### GOAL:
Copy out the records word for word, starting at the line containing "You are a GUI" and running down through the line containing "Looking at the", both lines included. Leave the pictures out of your answer.

Entries on where items appear

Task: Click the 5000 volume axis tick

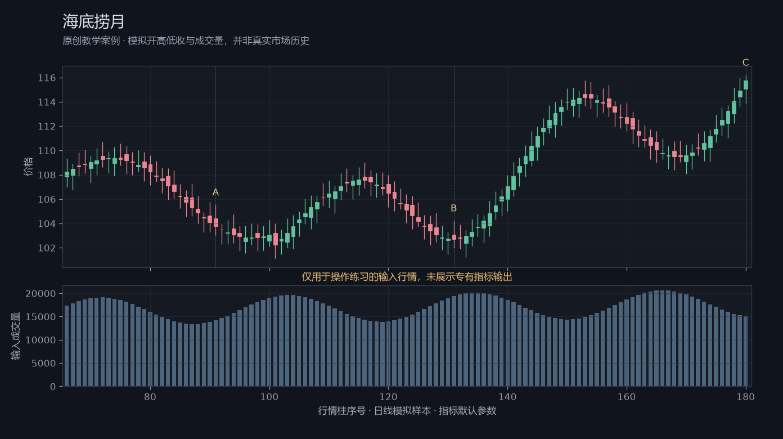Action: pyautogui.click(x=44, y=364)
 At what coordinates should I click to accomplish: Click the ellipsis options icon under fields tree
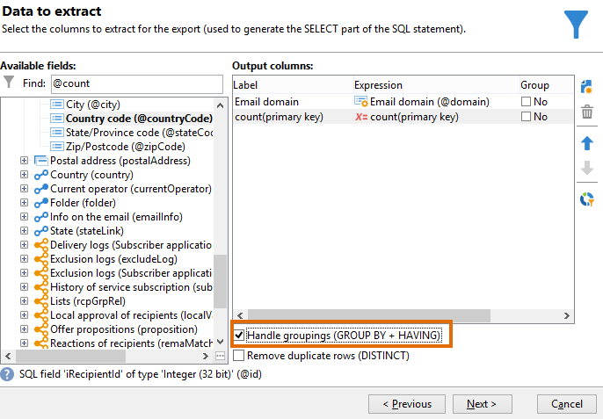point(220,356)
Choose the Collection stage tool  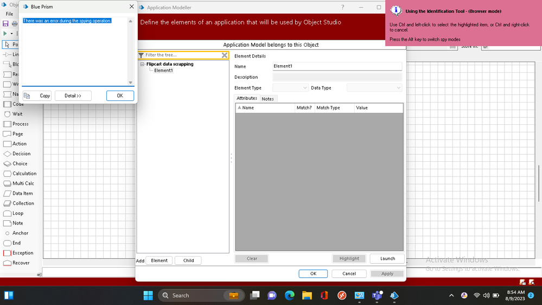23,204
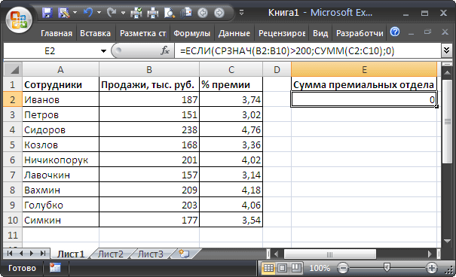Click the insert function fx icon
Image resolution: width=456 pixels, height=277 pixels.
point(165,50)
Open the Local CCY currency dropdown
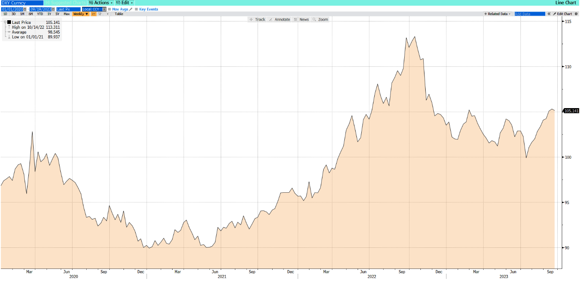The image size is (580, 281). [x=104, y=9]
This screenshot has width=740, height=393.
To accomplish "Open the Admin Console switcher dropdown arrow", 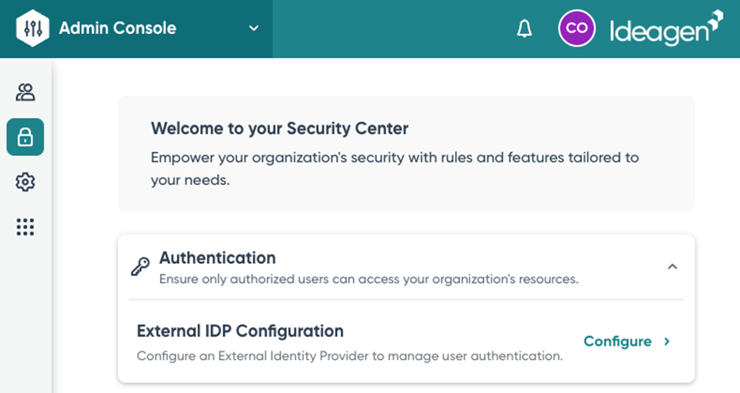I will [253, 28].
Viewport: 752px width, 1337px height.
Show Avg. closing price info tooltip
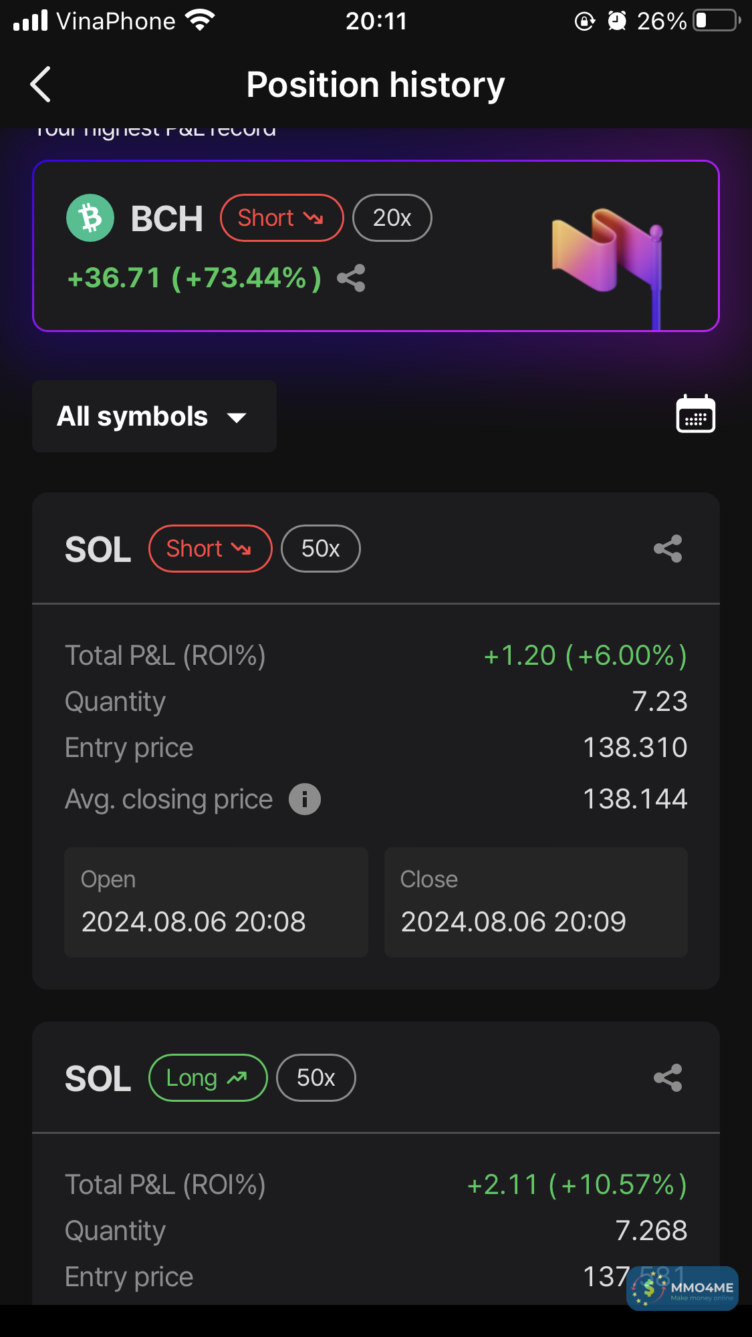tap(305, 799)
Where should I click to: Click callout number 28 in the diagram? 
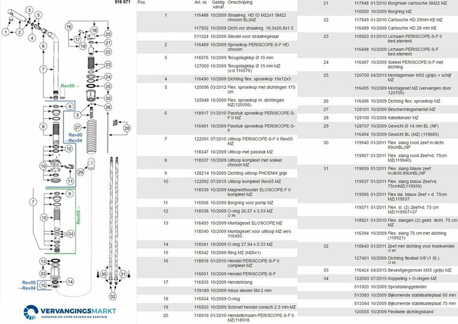tap(127, 128)
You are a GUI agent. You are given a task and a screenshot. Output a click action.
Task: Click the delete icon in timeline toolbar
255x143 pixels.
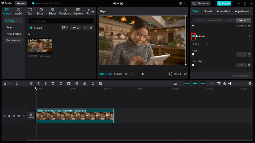tap(53, 84)
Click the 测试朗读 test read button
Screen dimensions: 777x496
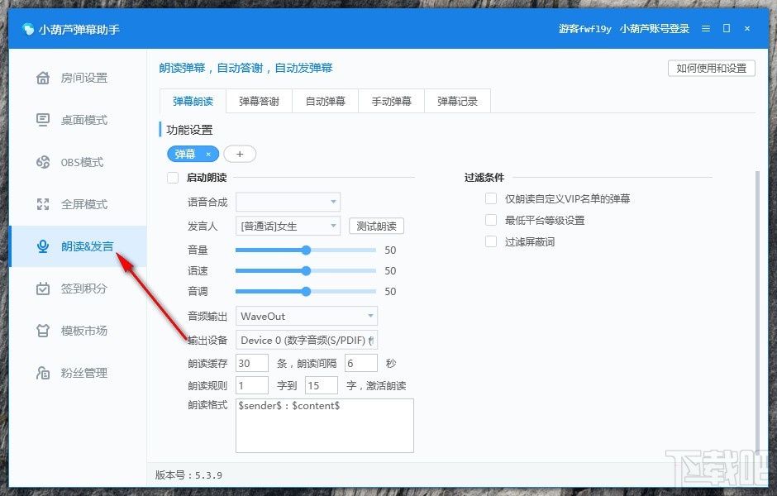(376, 225)
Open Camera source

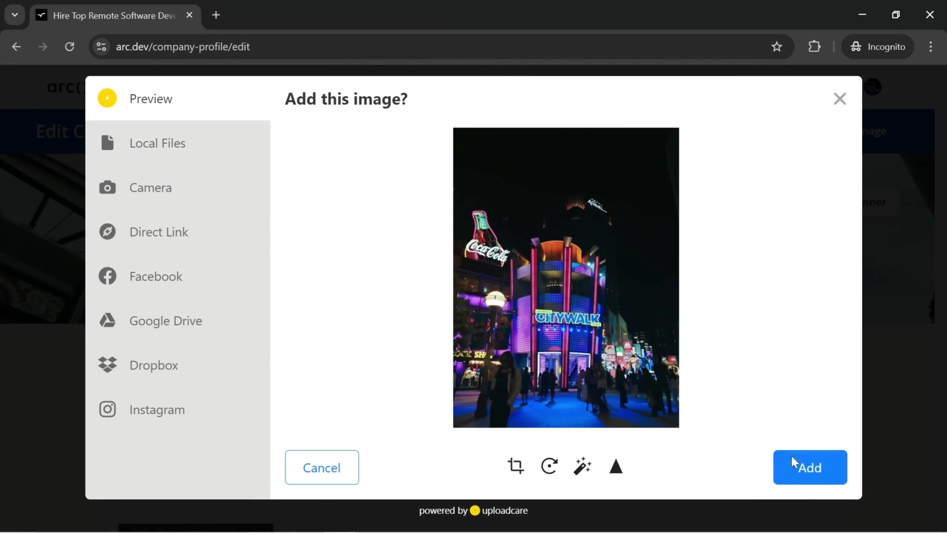click(150, 188)
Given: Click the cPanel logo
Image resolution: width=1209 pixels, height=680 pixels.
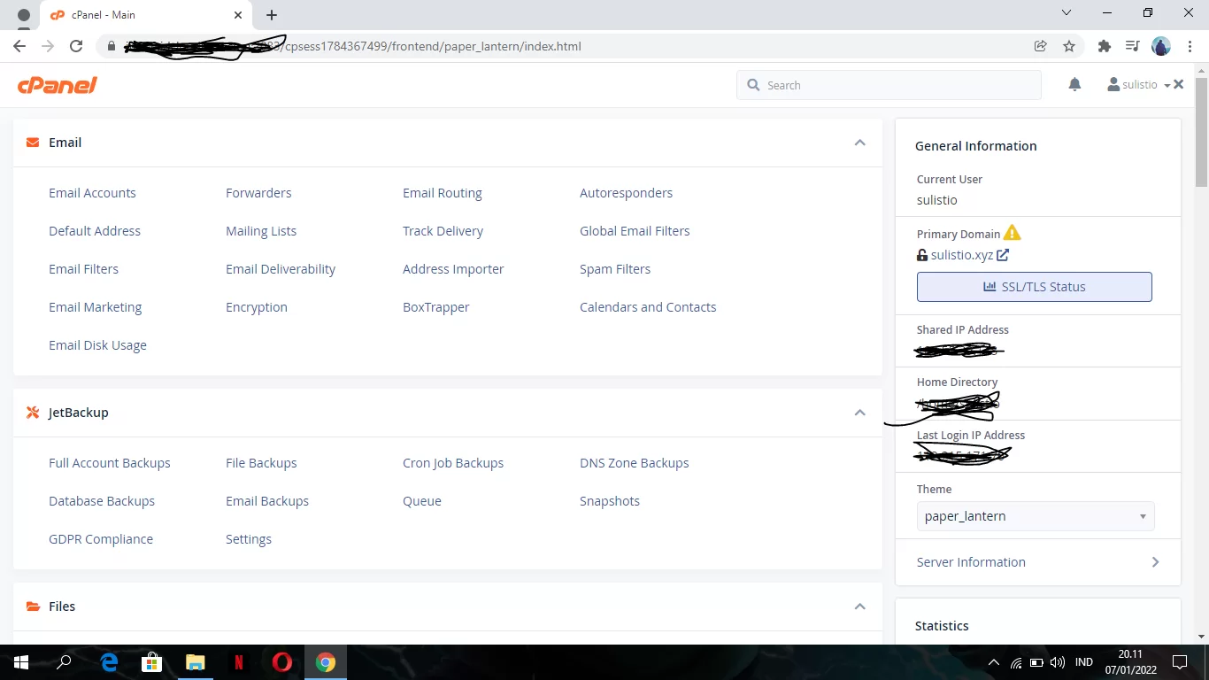Looking at the screenshot, I should [x=57, y=85].
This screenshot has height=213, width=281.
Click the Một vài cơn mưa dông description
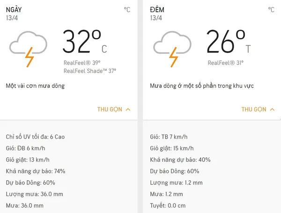35,86
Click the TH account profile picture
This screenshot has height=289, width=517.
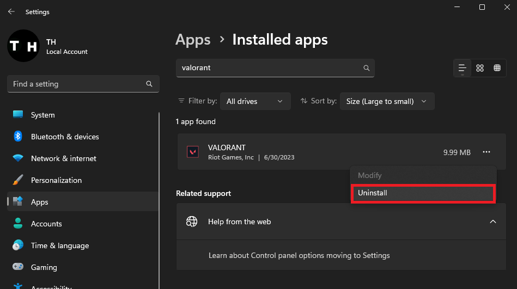point(23,46)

### THE RESPONSE:
You are a GUI agent. You are given a task and a screenshot. Output a click action.
Task: Click the delete icon in timeline toolbar
255x143 pixels.
tap(53, 84)
Click the 测试朗读 test read button
Screen dimensions: 777x496
(376, 225)
Open Camera source

click(150, 188)
Given: Click the cPanel logo
Image resolution: width=1209 pixels, height=680 pixels.
Looking at the screenshot, I should [x=57, y=85].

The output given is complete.